— START OF Text provided —

If you’ve now created a web of trust, you need to make Puppet aware of the GPG keys. Firstly, you’ll need to generate a GPG key for your masters. We group our masters into different tiers, dev/stg and prod, and we ensure these keys are distinctly separate. Then, make sure the key is signed by the relevant people, otherwise it’s pretty much useless :)

Once your keys and gpg config are set up, you’ll need to get hiera-eyaml-gpg working.

Install hiera-eyaml-gpg

The installation requirements are clearly spelled out here but for clarity’s sake, I’ll cover the process here. The process is basically the same for both users who’ll be using eyaml to encrypt values, and puppetmasters who will be encrypting values. From an OS perspective, you’ll need to make sure you have the ruby, ruby-devel, rubygems and gpgme packages installed. On CentOS, that looks like this:

sudo yum install ruby gpgme rubygems ruby-devel

Then, install the required rubygems in the relevant ruby path. If you’re using the latest version of puppetserver, you’ll need to install this using puppetserver gem install

sudo gem install gpgme
sudo gem install hiera-eyaml
sudo gem install hiera-eyaml-gpg

The Recipients File

One of the main ways that hiera-eyaml-gpg differs from standard hiera-eyaml is the gpg.recipients file. This file essentially lists the GPG keys that are available to decrypt secrets with a directory in hiera. This is an incredibly powerful tool, especially if you wish to allow users to encrypt/decrypt some secrets in your environment, but not others.

When the eyaml command is invoked, it will search in the current working directory for this file, and if one is not found it will go up through the directory tree until one is found. As an example, your hieradats directory might look like this:

├── development
│   ├── app1
│   │   └── hiera-eyaml-gpg.recipients
│   └── app2
│       └── hiera-eyaml-gpg.recipients
└── production
    ├── dc1
    │   ├── base.eyaml
    │   └── hiera-eyaml-gpg.recipients
    ├── hiera-eyaml-gpg.recipients
    └── role.eyaml

With this kind of layout, it’s possible to allow users access to certain app credentials, datacenters or even environments, without compromising all the credentials in hiera.

The format of the hiera-eyaml-gpg.recipients file is simple, it simply lists the GPG keys that are allowed to encrypt/decrypt values:


The value of this can be found in the uid field of the gpg --list-keys command.

— END OF Text provided —
— START OF Dataset section —

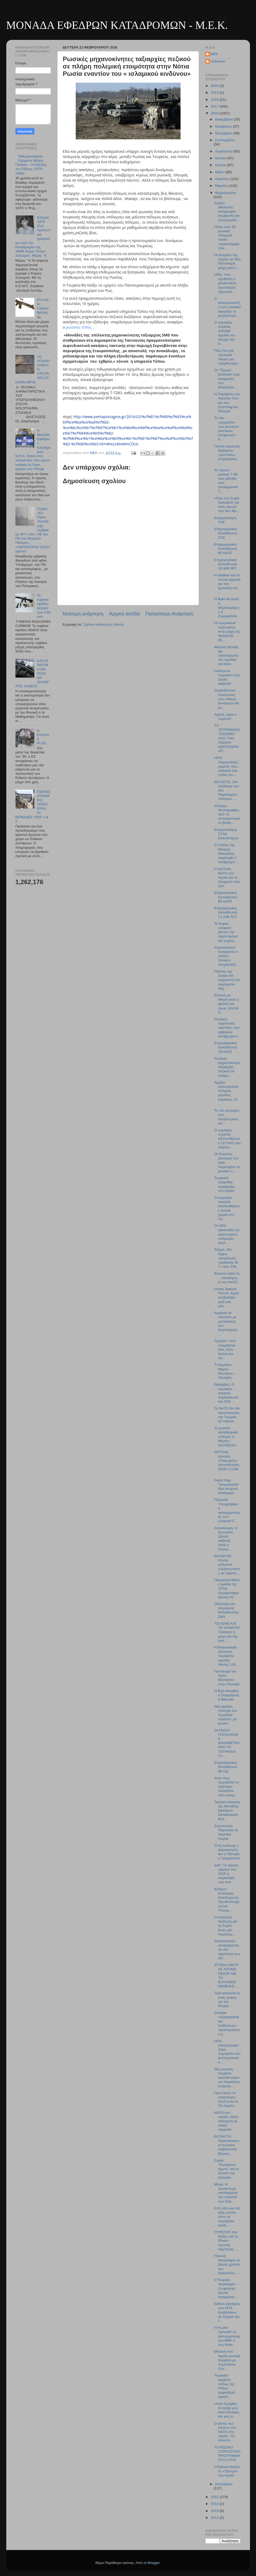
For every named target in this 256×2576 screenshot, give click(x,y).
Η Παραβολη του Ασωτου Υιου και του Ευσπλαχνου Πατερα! (227, 402)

— END OF Dataset section —

*Tasks to carry out:*
A) Print everything in the hiera-eyaml-gpg text from "sudo gem install gpgme" down to "but not others.".
B) According to the hiera-eyaml-gpg text, where can the value for an entry in the recipients file be found?
This data was taken from a source other than the hiera-eyaml-gpg text.

*Outputs in order:*
A)
sudo gem install gpgme
sudo gem install hiera-eyaml
sudo gem install hiera-eyaml-gpg

The Recipients File

One of the main ways that hiera-eyaml-gpg differs from standard hiera-eyaml is the gpg.recipients file. This file essentially lists the GPG keys that are available to decrypt secrets with a directory in hiera. This is an incredibly powerful tool, especially if you wish to allow users to encrypt/decrypt some secrets in your environment, but not others.

B) In the uid field of the gpg --list-keys command.